▶ Work to be completed:
Beginning at the line with "Enable Indenta Contas checkbox", please repeat each line exactly through the end of the records below, including that first line and the last, but no pictures.

[Stored data entries]
--- START ---
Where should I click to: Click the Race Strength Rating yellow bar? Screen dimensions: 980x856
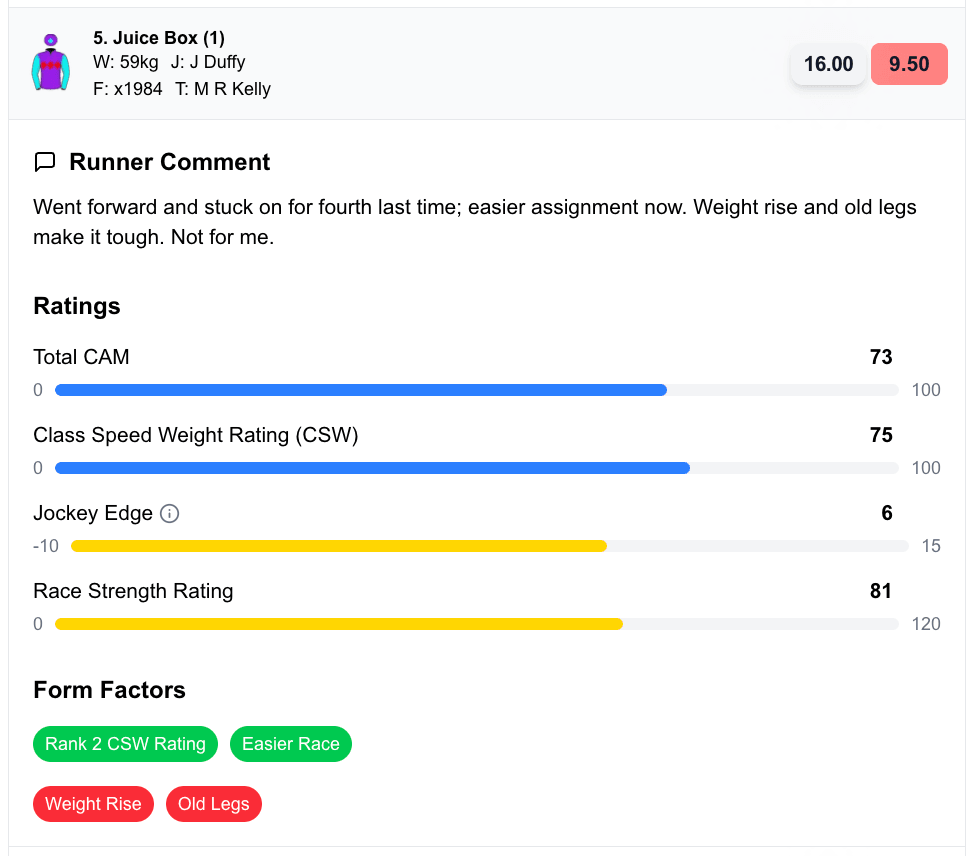coord(338,623)
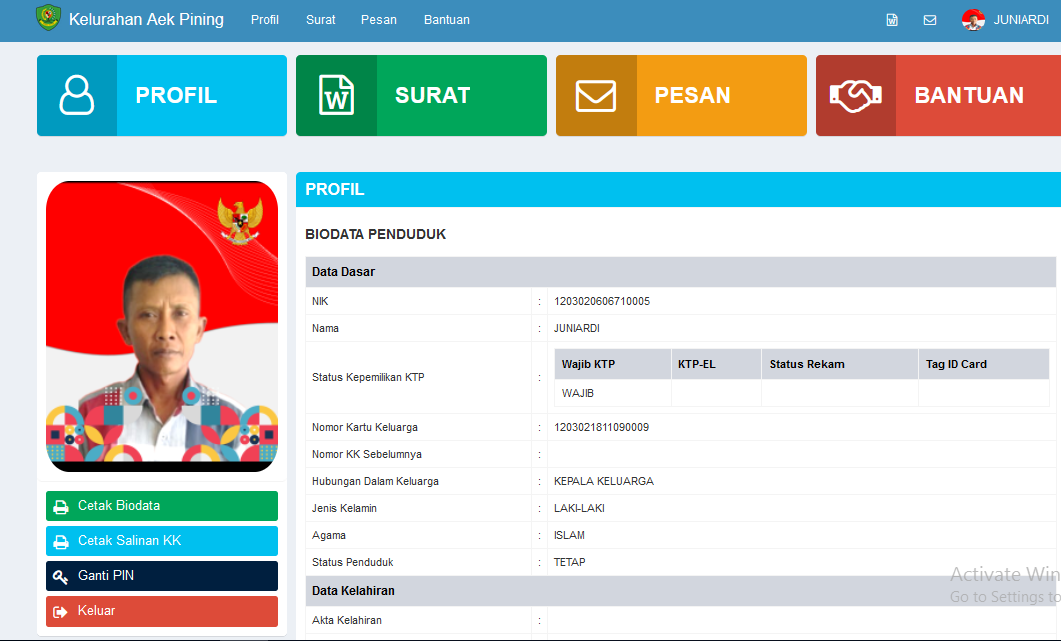This screenshot has height=641, width=1061.
Task: Click the Kelurahan Aek Pining site title
Action: [146, 20]
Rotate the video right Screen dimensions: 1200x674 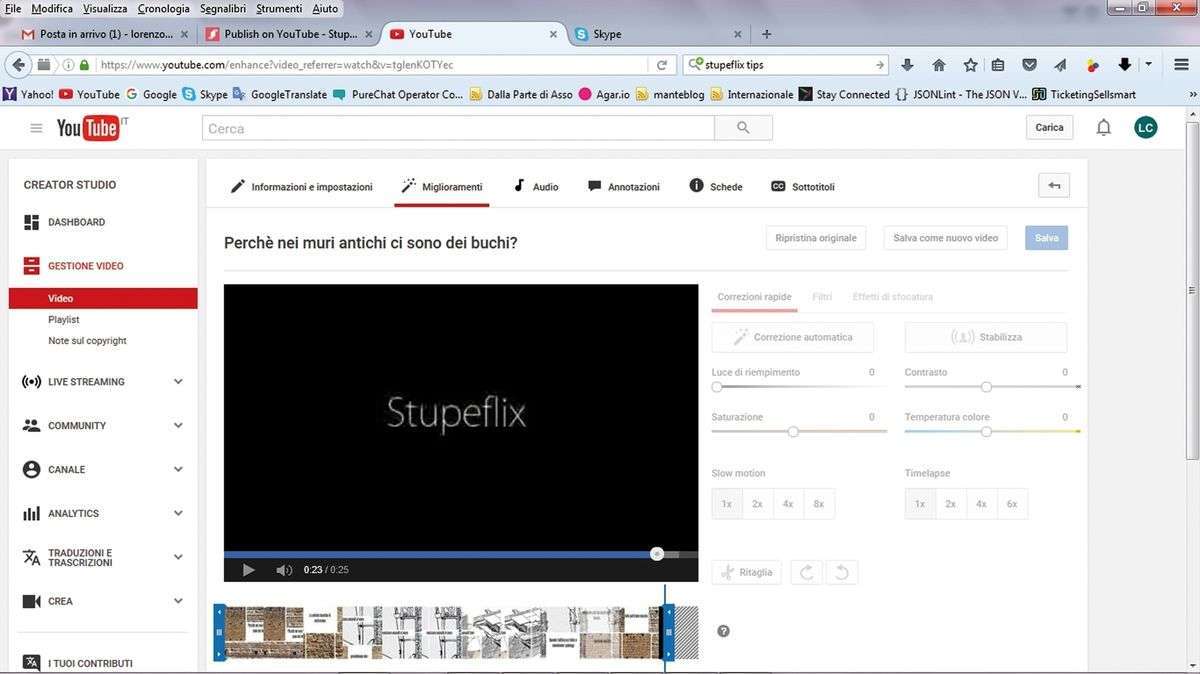(x=807, y=572)
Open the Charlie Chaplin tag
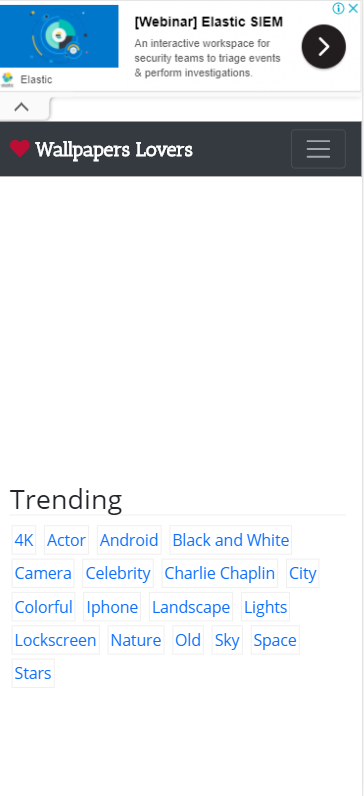The image size is (364, 796). click(x=220, y=573)
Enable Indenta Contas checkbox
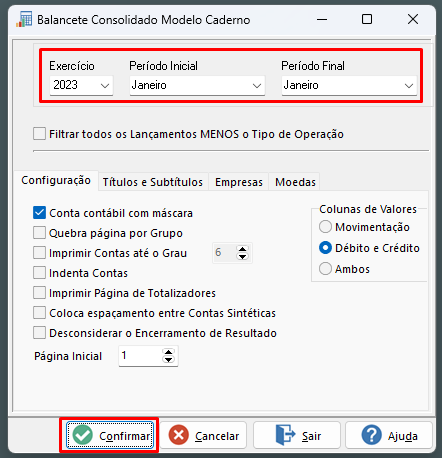Viewport: 442px width, 458px height. click(x=39, y=273)
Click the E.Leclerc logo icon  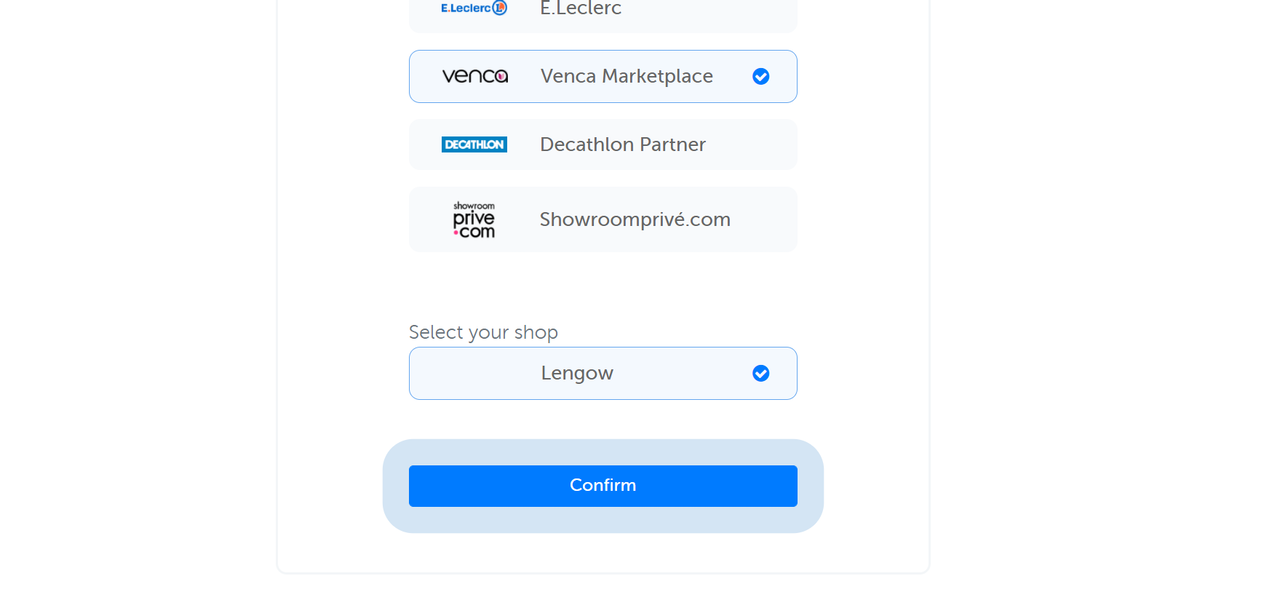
--- END ---
▶ Problem solution:
Enable Indenta Contas checkbox
Viewport: 442px width, 458px height. click(x=39, y=273)
Click the E.Leclerc logo icon  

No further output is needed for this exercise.